Stored data entries
- - -

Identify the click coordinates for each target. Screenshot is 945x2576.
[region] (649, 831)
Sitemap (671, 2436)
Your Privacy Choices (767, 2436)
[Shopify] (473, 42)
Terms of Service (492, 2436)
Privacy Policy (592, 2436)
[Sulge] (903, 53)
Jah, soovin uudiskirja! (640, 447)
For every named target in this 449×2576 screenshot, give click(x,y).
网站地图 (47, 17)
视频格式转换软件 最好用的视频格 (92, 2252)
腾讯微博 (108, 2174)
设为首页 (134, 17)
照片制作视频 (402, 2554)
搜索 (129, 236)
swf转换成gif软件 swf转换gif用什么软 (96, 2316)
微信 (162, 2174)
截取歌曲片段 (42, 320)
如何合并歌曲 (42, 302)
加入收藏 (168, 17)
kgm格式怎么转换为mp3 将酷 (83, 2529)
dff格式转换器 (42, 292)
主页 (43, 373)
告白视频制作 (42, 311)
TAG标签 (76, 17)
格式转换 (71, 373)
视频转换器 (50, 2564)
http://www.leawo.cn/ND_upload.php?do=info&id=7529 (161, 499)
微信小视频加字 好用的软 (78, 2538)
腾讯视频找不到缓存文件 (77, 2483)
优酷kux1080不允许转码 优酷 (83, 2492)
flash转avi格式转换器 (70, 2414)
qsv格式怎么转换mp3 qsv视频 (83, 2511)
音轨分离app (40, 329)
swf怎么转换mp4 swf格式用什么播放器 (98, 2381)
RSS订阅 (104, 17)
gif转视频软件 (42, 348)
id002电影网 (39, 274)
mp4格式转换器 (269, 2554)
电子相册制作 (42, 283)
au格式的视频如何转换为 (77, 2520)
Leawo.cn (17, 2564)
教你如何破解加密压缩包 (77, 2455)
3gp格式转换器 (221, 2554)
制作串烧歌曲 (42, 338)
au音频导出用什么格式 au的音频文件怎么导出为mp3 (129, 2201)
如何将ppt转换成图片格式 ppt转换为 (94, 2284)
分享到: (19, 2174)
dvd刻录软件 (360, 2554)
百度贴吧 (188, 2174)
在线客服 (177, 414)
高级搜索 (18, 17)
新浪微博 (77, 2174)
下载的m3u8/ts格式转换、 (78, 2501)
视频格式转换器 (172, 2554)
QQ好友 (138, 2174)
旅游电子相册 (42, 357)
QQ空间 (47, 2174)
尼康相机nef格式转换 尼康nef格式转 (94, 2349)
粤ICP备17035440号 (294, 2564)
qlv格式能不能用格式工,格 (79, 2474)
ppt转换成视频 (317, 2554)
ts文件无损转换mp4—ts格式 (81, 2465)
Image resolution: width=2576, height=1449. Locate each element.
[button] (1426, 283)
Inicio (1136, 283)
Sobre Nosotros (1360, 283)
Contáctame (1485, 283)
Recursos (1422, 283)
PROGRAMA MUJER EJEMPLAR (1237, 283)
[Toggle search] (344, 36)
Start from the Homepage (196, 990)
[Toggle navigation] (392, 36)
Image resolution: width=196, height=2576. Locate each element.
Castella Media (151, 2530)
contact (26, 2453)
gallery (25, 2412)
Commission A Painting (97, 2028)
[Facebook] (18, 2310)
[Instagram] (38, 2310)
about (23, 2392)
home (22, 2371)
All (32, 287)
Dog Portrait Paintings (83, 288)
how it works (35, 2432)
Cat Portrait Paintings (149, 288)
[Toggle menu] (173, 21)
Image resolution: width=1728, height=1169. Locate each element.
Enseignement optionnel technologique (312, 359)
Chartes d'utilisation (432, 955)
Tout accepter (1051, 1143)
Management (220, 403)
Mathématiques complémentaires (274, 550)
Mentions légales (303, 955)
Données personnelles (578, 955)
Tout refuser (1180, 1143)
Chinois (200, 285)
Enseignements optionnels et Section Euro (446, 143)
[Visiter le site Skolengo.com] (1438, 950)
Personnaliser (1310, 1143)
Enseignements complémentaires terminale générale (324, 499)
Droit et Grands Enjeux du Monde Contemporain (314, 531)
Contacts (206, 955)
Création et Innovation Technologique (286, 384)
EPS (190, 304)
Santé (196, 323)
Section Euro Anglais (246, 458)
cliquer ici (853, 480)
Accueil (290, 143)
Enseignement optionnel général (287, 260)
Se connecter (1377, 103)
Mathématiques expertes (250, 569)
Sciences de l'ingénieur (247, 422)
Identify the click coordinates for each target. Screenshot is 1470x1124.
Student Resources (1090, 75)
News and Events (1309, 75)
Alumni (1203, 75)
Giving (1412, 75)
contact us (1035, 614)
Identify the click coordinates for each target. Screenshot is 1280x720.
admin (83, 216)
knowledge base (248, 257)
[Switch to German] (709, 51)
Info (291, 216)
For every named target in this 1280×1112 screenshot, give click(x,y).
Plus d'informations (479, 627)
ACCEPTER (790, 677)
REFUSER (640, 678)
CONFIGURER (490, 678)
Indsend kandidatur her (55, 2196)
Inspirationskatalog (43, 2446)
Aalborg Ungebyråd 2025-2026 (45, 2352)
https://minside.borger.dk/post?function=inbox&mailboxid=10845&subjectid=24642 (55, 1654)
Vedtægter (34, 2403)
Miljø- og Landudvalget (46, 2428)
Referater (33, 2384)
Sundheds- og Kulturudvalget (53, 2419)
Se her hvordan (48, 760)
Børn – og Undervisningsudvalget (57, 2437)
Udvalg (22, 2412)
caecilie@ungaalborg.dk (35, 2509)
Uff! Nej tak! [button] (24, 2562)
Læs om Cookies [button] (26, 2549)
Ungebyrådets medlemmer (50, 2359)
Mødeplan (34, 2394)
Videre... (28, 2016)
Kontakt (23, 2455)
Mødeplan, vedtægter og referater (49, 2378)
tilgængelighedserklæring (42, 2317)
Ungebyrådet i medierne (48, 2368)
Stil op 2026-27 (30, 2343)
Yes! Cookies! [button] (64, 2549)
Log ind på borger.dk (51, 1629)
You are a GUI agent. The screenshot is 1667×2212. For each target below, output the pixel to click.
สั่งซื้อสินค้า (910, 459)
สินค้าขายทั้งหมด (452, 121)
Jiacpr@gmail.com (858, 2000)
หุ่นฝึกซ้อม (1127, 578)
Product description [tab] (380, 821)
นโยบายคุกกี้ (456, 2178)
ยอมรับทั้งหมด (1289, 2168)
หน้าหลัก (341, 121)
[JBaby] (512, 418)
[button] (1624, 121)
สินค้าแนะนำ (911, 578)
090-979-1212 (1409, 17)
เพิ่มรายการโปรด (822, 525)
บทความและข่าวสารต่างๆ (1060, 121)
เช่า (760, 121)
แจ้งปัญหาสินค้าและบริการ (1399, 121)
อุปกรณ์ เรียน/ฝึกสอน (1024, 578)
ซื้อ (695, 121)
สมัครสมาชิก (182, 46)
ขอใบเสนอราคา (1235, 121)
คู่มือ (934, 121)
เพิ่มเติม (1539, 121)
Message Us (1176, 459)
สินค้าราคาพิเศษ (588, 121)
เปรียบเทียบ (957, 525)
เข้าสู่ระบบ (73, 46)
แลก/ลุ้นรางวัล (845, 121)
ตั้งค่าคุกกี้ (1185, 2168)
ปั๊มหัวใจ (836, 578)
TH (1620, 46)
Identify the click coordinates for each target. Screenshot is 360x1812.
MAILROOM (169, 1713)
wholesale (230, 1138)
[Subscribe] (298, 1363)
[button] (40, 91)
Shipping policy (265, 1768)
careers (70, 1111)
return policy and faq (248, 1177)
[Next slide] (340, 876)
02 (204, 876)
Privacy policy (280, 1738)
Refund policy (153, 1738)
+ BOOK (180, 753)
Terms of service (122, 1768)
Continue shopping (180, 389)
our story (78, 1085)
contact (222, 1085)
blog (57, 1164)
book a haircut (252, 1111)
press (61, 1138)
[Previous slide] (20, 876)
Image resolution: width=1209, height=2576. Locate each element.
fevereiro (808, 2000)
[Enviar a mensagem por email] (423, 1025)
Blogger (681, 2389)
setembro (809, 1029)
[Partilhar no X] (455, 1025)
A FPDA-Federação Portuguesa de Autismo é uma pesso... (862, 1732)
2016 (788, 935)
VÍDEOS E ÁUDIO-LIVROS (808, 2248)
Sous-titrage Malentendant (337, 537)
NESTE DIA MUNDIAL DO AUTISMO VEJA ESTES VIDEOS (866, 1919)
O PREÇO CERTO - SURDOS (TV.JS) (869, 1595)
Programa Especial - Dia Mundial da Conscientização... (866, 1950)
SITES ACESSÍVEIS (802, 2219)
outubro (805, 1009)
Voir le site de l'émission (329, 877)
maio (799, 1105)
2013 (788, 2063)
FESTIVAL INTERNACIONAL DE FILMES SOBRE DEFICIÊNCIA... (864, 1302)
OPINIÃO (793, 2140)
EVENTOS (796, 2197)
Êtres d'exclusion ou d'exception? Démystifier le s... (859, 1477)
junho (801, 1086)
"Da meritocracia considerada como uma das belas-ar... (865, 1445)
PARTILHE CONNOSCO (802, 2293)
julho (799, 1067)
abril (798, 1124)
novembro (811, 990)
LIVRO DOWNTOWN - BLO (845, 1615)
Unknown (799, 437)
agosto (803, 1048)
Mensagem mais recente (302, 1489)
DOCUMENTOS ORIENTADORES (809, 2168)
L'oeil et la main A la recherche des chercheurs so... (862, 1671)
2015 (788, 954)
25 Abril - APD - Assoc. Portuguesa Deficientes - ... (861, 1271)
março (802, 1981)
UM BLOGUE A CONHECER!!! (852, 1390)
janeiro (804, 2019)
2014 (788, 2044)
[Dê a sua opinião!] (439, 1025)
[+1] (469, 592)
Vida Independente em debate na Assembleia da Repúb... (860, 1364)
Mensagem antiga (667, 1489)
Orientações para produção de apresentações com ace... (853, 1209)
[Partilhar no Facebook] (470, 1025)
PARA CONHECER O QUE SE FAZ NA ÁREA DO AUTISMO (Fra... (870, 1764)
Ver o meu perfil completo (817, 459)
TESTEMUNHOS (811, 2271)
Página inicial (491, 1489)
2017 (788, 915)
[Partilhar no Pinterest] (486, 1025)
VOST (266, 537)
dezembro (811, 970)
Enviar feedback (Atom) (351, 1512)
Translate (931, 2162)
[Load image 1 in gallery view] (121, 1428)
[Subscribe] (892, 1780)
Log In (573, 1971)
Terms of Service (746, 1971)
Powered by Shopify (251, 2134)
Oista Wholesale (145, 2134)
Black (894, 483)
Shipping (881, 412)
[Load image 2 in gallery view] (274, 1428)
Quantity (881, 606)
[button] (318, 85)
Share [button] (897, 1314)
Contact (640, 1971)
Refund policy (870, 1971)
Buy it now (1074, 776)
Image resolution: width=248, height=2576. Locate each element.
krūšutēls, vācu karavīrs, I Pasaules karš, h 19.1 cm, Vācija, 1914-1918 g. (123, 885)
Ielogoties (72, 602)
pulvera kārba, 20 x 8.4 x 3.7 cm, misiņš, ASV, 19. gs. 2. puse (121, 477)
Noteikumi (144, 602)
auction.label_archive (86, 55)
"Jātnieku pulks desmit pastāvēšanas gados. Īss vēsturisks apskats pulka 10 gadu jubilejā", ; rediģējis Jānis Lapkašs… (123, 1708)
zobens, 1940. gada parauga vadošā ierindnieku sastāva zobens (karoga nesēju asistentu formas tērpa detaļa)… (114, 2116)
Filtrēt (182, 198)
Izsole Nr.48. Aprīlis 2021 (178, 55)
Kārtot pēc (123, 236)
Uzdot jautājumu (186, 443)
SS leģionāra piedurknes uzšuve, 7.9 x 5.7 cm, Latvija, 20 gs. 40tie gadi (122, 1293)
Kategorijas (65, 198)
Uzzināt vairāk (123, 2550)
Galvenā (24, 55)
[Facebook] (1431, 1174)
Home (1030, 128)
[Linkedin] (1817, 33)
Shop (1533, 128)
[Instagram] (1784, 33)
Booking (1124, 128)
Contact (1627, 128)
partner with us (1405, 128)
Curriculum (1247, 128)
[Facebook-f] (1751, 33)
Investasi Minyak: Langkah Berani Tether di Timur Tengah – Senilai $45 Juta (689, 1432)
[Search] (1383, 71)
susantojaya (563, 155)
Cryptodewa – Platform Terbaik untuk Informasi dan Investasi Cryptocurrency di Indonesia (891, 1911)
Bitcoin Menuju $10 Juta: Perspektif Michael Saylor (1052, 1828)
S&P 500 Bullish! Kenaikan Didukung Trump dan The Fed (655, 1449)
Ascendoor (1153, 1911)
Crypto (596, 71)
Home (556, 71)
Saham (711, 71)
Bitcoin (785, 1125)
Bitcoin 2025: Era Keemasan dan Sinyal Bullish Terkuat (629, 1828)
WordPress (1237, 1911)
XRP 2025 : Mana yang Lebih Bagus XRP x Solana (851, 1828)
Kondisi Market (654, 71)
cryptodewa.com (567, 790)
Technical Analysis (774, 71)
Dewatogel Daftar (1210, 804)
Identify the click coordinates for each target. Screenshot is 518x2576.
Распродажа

- - -

## [What the task asks]
There is a run of lines above from the one with "音轨分离app (40, 329)" to the one with "[Toggle navigation] (392, 36)"; print exactly that run, both ends included, and nothing else.

## [Output below]
音轨分离app (40, 329)
swf怎么转换mp4 swf格式用什么播放器 (98, 2381)
RSS订阅 (104, 17)
gif转视频软件 (42, 348)
id002电影网 (39, 274)
mp4格式转换器 (269, 2554)
电子相册制作 (42, 283)
au格式的视频如何转换为 (77, 2520)
Leawo.cn (17, 2564)
教你如何破解加密压缩包 (77, 2455)
3gp格式转换器 (221, 2554)
制作串烧歌曲 (42, 338)
au音频导出用什么格式 au的音频文件怎么导出为mp3 (129, 2201)
如何将ppt转换成图片格式 ppt转换为 (94, 2284)
分享到: (19, 2174)
dvd刻录软件 (360, 2554)
百度贴吧 (188, 2174)
在线客服 (177, 414)
高级搜索 (18, 17)
新浪微博 (77, 2174)
下载的m3u8/ts格式转换、 (78, 2501)
视频格式转换器 (172, 2554)
QQ好友 (138, 2174)
旅游电子相册 (42, 357)
QQ空间 (47, 2174)
尼康相机nef格式转换 尼康nef格式转 (94, 2349)
粤ICP备17035440号 (294, 2564)
qlv格式能不能用格式工,格 (79, 2474)
ppt转换成视频 (317, 2554)
ts文件无损转换mp4—ts格式 (81, 2465)
Image resolution: width=2576, height=1449. Locate each element.
[button] (1426, 283)
Inicio (1136, 283)
Sobre Nosotros (1360, 283)
Contáctame (1485, 283)
Recursos (1422, 283)
PROGRAMA MUJER EJEMPLAR (1237, 283)
[Toggle search] (344, 36)
Start from the Homepage (196, 990)
[Toggle navigation] (392, 36)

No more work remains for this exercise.